Brett from No More Incumbents Blog goes out on a limb: He thinks Oprah on the stump is an "implied vice Presidential statement" and suggests that, together, the pair could take the presidency: "Oprah does have some baggage and lacks experience, but she definitely has goodwill, money and power."
So what'll Hillary do? At Tales from the Trail: 2008, Jeremy Pelofsky reports: "Stepping up her game in Iowa, she is sending her popular husband, former President Bill Clinton, to three events around the state on Tuesday."
Read more about Oprah and Obama. Read what Slate's "XX Factor" has to say.
What's in a name? As part of a lesson on animal habitats, a British teacher asked her class of 7-year-olds at the Unity High School in Khartoum, Sudan, to name a teddy bear. The kids chose "Mohammed." Cute, right? Not for the teacher: She's facing a blasphemy charge and 40 lashes in a Sudanese jail, though the latest reports indicate she could be released soon.
Nice Deb quips: "I think this is what we call a 'clash of civilizations.' " She links to Ace of Spades, who headlines his post: "Teddy Bear Named 'Muhammad' In Sudan; Murder, Chaos Scheduled For Later This Month."And Dr. Rusty Shackleford of the Jawa Report thinks "it's just sad and depressing."

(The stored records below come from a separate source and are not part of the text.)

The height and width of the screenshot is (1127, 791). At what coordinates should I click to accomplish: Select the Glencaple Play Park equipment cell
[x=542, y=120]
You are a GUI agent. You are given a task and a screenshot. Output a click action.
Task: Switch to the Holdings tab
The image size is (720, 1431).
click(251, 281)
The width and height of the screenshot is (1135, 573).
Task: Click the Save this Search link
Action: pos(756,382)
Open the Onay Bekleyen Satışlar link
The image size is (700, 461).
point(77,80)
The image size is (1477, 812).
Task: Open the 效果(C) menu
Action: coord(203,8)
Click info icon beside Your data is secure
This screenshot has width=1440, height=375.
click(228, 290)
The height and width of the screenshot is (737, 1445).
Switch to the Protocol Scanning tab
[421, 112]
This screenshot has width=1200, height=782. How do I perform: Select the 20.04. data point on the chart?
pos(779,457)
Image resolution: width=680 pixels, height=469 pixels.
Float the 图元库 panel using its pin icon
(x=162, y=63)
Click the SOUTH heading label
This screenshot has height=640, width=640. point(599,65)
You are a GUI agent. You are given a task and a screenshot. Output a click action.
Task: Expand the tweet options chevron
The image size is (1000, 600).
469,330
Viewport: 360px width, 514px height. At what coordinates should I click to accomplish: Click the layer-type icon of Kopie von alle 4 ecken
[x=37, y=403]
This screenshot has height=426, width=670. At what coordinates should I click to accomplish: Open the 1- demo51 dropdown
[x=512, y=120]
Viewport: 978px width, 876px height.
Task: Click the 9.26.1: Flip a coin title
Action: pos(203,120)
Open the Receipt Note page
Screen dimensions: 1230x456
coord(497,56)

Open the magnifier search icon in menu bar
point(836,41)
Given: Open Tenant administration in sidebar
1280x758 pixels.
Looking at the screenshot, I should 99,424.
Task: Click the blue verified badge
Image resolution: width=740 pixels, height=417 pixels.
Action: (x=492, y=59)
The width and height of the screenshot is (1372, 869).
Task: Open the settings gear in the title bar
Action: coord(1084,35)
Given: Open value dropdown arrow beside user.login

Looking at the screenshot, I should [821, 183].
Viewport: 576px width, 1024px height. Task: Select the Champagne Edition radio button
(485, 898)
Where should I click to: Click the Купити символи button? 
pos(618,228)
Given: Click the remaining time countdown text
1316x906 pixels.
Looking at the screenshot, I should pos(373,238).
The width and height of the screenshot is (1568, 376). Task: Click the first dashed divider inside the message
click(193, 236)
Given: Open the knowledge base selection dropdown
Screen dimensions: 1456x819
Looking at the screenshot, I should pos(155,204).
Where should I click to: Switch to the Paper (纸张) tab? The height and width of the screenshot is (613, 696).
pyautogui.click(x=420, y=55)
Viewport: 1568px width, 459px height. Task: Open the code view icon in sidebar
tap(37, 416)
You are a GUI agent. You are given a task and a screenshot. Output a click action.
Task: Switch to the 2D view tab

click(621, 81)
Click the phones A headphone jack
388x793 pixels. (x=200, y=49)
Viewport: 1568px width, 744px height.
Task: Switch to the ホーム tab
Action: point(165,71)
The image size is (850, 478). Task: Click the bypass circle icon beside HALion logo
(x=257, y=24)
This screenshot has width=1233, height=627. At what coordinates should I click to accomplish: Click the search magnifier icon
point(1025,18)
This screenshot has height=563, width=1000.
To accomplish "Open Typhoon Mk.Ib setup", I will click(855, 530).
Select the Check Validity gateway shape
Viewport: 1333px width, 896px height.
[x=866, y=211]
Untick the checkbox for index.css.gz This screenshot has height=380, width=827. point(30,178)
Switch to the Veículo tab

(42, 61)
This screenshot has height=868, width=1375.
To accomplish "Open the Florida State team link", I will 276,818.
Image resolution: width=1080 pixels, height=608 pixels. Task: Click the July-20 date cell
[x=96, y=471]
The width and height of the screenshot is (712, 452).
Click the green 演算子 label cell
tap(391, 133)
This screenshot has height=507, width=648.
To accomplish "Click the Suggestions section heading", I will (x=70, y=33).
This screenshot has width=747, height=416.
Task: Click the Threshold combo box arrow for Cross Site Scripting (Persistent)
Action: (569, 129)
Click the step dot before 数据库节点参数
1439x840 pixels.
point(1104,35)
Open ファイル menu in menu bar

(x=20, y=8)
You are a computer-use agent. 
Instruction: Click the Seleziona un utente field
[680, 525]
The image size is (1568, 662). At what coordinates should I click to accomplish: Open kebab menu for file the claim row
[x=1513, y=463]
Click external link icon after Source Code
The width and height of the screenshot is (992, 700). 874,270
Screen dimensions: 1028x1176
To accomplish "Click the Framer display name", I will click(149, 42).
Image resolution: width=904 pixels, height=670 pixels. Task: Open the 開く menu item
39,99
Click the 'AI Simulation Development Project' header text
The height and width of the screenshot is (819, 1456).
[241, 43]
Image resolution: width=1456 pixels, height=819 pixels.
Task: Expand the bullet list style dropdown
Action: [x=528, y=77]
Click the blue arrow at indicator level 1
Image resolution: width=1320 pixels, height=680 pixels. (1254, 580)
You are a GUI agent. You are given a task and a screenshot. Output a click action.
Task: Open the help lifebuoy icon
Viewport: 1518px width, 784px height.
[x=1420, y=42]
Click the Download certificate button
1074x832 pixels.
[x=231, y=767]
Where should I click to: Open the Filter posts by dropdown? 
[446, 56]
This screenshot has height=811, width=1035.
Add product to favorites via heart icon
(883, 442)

"Of course, I'm opposed to whipping as a punishment," says Ann Althouse, "but it seems to me that if you go to a foreign country to teach people's children, you have a responsibility to learn the deep beliefs of the culture you've entered and to adapt to it. Think of a foreign teacher coming to the United States to teach in our public schools. We would expect her to refrain from leading the students in a prayer, and she would be sanctioned if she didn't comply. People in other countries might think, what is wrong with these Americans? All the teacher did was say a harmless, voluntary nonsectarian prayer."
Michelle Malkin, on the other hand, is having none of it: "If it isn't cartoons or Western fast-food joints or Valentine's day cards or beauty pageants or books or speeches or Playboy magazines or soccer balls that have the Religion of Perpetual Outrage up in arms, it's something else. It's always something. You can never assuage the unassuageable. You can never anticipate what pretext they'll use next to claim 'insult' and demand submission."
Newbie blogger Fretless Fascination throws a curve ball. He thinks the Sudanese authorities were more upset about the teacher letting the kids vote than about the name itself: "Islam is a religion of submission. Women are subjected to men, children to their mothers. All subject themselves to the will of their religious leaders. … And submissive people don't vote."
Read more about the teddy bear Mohammed.
Sean Taylor murdered: Washington Redskins safety Sean Taylor died Tuesday, a day after he was shot in his Miami home by an intruder. Taylor, a Pro Bowl pick in 2006, wasn't always a model citizen—he was accused of brandishing a gun at a man in 2005—but obits note that he'd matured since the birth of his daughter last year.
James Joyner from Outside the Beltway calls the death "tragic" but notes: "Despite a middle class background (his father is a police chief and his mother a school official), Taylor somehow adopted the thug lifestyle so common to football players at 'The U.' [Miami University.] He'd apparently snapped out of it but continued to surround himself with the wrong element."
The Assimilated Negro offers a more traditional farewell: "[F]or it to end like this you just have to shake your head, because there is no sadder story than someone just getting in position to give all he can to this world, only to have that opportunity snuffed out."
Miami Herald columnist Ana Veciana-Suarez knew Taylor and decries any negative commentary: The Sean I met many times as a teenager was respectful, well-mannered and even soft-spoken. Yes, he was very intense on the field, but he was a good kid."